As I said earlier, horsepower is horsepower, no matter how it is produced. And it's not magic. HP is a function of both torque and RPM. An engine that produces tremendous amounts of torque at a low RPM, like a diesel, can produce lots of HP at a low RPM. By the same token, an engine that does not produce a lot of torque at low RPM simply has to turn over faster to produce more HP.

Torque is only half of the power equation. Think of it this way. If I have a shaft that is exerting 1,250 lb/ft of torque, but it is not turning, how many HP do I have? The answer? ZERO. The shaft is not turning, therefore no work is being performed, therefore no HP is being developed.

There are small, 4-cylinder engines in cars today that produce only 250 lb/ft of torque, but with turbo charging, nitrous and other performance tweaks they can develop well over 400 HP! And they will give a big, 400 cubic inch V8 a run for their money. But in order to produce that HP they have to spin at very high RPM. An engine that develops 250 lb/ft of torque turning over at 7,500 RPM will produce 357 HP. If I put that little engine in a motor home, and then geared it properly so that at 7,500 RPM in 5th gear I could go only 60-65 mph, that coach would go up a hill just as fast a coach with a 350 HP gas engine or a 350 HP diesel. The ONLY difference is the RPM that the engine is turning and the gearing required to gear down the higher RPM engine to normal road speeds.

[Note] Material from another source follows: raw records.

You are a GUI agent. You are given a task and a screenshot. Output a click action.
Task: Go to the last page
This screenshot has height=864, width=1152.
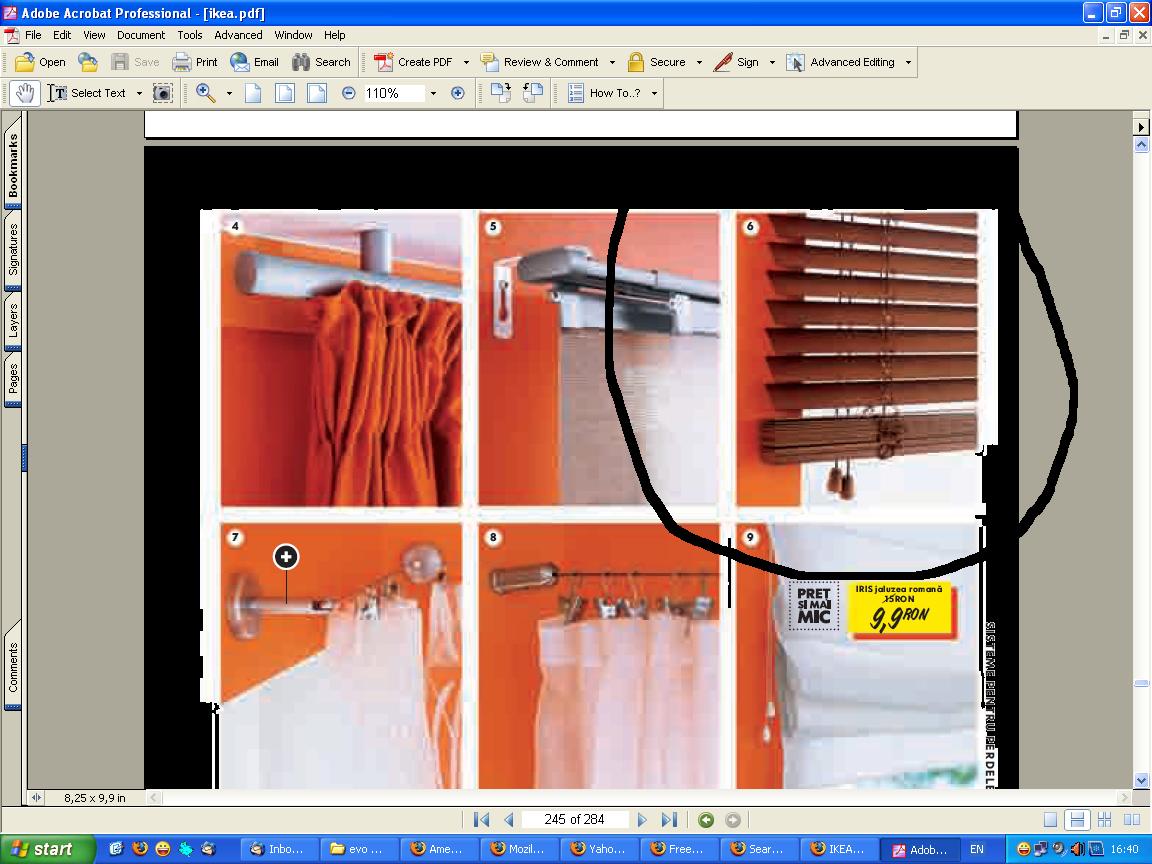coord(669,820)
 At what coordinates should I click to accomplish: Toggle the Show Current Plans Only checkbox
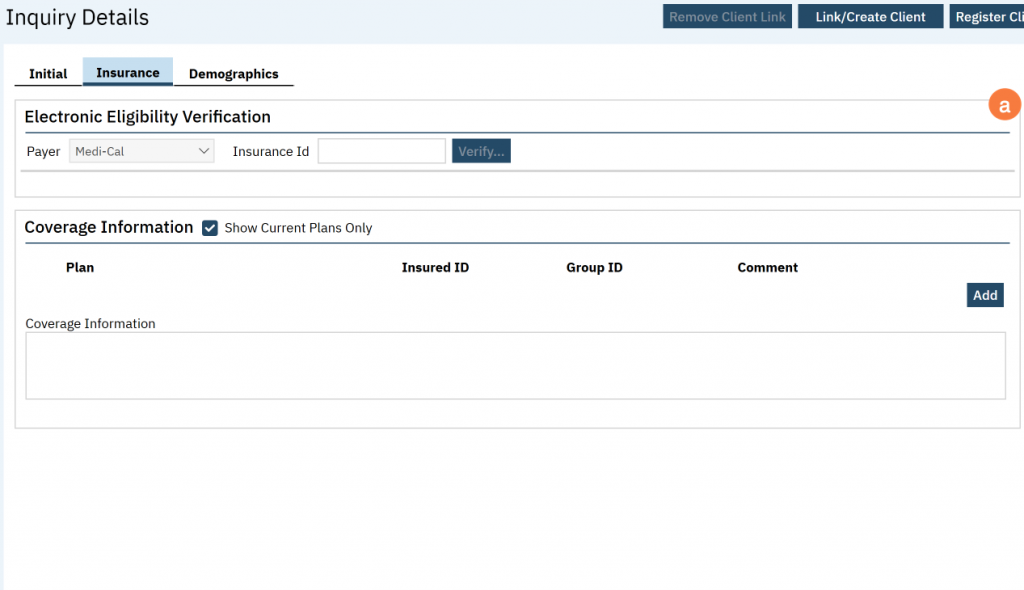(210, 228)
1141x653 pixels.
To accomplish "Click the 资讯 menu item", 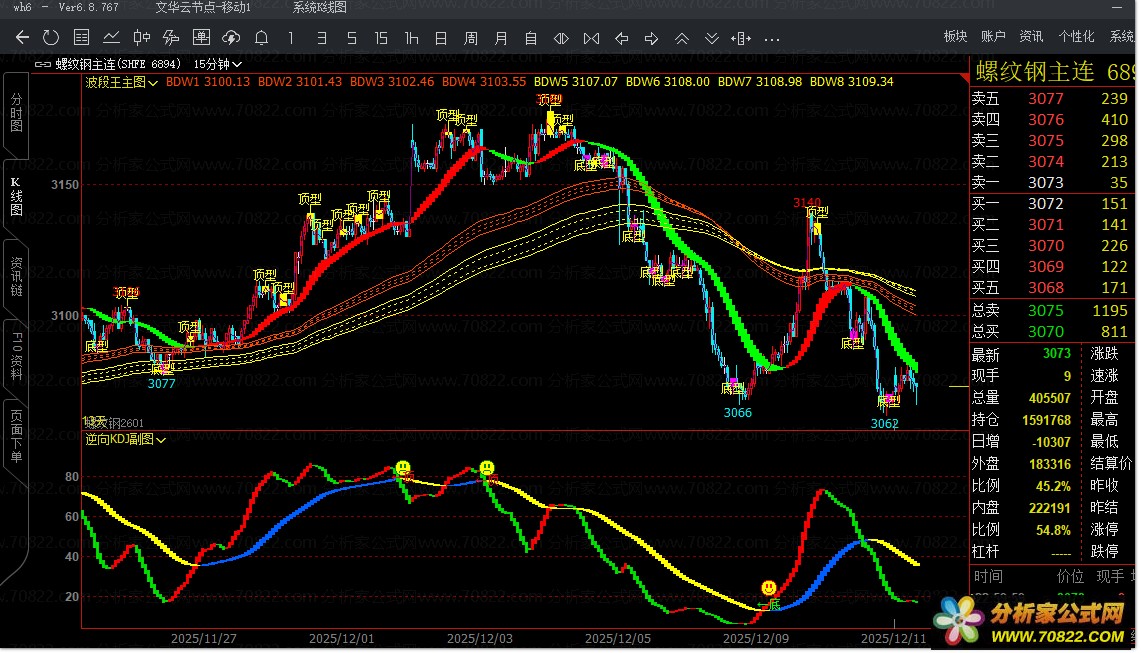I will (x=1031, y=36).
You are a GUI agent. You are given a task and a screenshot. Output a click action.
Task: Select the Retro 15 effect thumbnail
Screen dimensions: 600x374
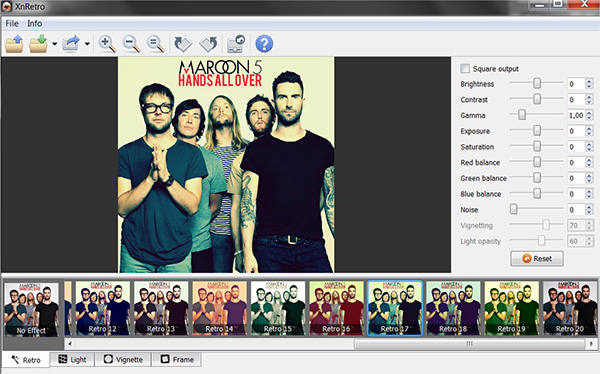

I mention gearing because that subject is usually lost in these kinds of discussions, yet it is critically important. If I put that little 4-cylinder engine into a motor home with the same Allison transmission and rear end gears as used with an ISL diesel, that little engine would fall flat on its face. It would barely be able to move the coach because the diesel gearing is WAY too tall for that little engine.

However, if I put that little engine in a coach and followed it up with appropriate high-number rear end gear ratio to properly gear down the engine and match the high rpm engine to normal road speeds, it would then work just fine. The engine would make a lot of noise screaming at high RPM and likely wouldn't last very long as it is constantly being pushed to its limits, but while it was still running it would get the coach over the road at normal speeds.

Here are a few numbers to compare:
Cummins ISL: 900 lb/ft of Torque @ 2,100 RPM = 360 HP
Ford V-10: 450 lb/ft of Torque @ 4,200 RPM = 360 HP
Small 4-Cyl: 250 lb/ft of Torque @ 7,500 RPM = 357 HP

Note that the torque goes down, the RPM goes up, but the HORSEPOWER remains the same.

Horsepower is Horsepower, no matter what size or kind of engine is developing it. It's tough thing to get your head around. I hope I've explained it well enough so it's understandable.
Rich, I understand torque and horsepower, but I think you've lost sight of the OPs question which is "Was wondering what HP DP is equal in power to a V10." That's what I addressed in my response.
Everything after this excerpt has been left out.